When you go to purchase life insurance you will have a lot of options thrown your way to choose from.
One of the things you will need to consider will be the different supplemental benefits that will be an option for you. In many cases, the addition of a rider is shown in an added charge by the company and may necessitate that the insured prove evidence of insurability.
So just what are some of the more important riders to take a look at?
Among them are:
Waiver of Premium - This option provides that the individual's policy will remain in force by the company, minus additional payment of premiums, if the insured becomes totally disabled prior to the age of 60 or 65, following an initial waiting period. Total disability is looked at by the terms of the rider, and premiums are waived provided the individual's disability continues and policy benefits continue just as if the person had paid the premiums. Most experts will tell you this coverage, which is relatively inexpensive, is worth it.
Automatic Premium Loan Provision - This provision notes that at the conclusion of the grace period, provided the premium due has not been paid, a policy loan automatically be made from the policy's cash value to cover the premium. This action will prevent an unintended lapse in the policy. Many experts will recommend this action due to the numerous circumstances for when a premium payment might have inadvertently not been paid. The provision in this matter needs to be elected by the policy owner and can be cancelled during any time by the same individual.
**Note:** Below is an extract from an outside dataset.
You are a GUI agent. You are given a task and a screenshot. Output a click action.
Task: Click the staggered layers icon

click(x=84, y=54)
Disability Income - With disability income, the individual is provided a monthly income while they are fully disabled following an initial waiting period. Keep in mind that the monthly disability income benefit will be limited to a portion of the death benefit.
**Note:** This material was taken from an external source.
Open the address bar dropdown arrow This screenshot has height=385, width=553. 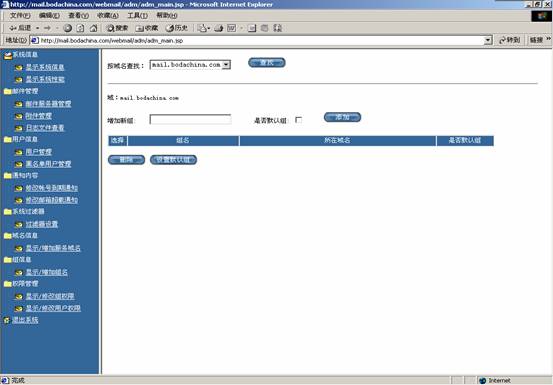tap(488, 40)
Accidental Death Benefit - The provision here offers an added amount of insurance should the death of the insured take place due to an accident. A number of accidental death benefits offer two to three times the face amount of the policy for specified types of accidents. The accidental death must take place before a specified age, like 65. One another note....death as a result of sickness is prohibited.
Cost of Living Rider - With this rider, the individual is allowed to acquire additional insurance on a yearly basis to help offset added insurance needs that are a result of inflation. The amount that can be acquired is factored around increases in the cost of living index. The additional coverage is typically available at inexpensive rates and evidence for insurability is not necessary for such increases.
Spouse Rider - The rider involved here offers level term coverage on the life of the insurer's spouse. This kind of rider also provides a conversion provision allowing the spouse to transfer to permanent coverage without evidence of insurability before the termination of the rider or upon the passing of the insured under the basic policy.
Children's Rider - With this form of rider, you are typically provided level term coverage for the life of your children. The riders are generally offered at one premium rate and could cover newborns and adopted children who can be added to the coverage minus increasing the premium you pay. The rider also provides a conversion provision, thereby allowing each child to convert to a permanent plan of coverage without evidence of insurability before the termination of the rider or upon the passing of the insured through the basic policy.
Term Riders - These kinds of riders offer temporary coverage which can be attached to a present permanent policy or interest sensitive policy to offer an amount of added insurance protection for a fixed period of time. These kinds of riders are a good idea in the event you need added insurance or a lesser amount of coverage for a limited period of time.
As always it is best when searching for life insurance to discuss with an agent what scenarios would be best for you when it comes to riders and supplements.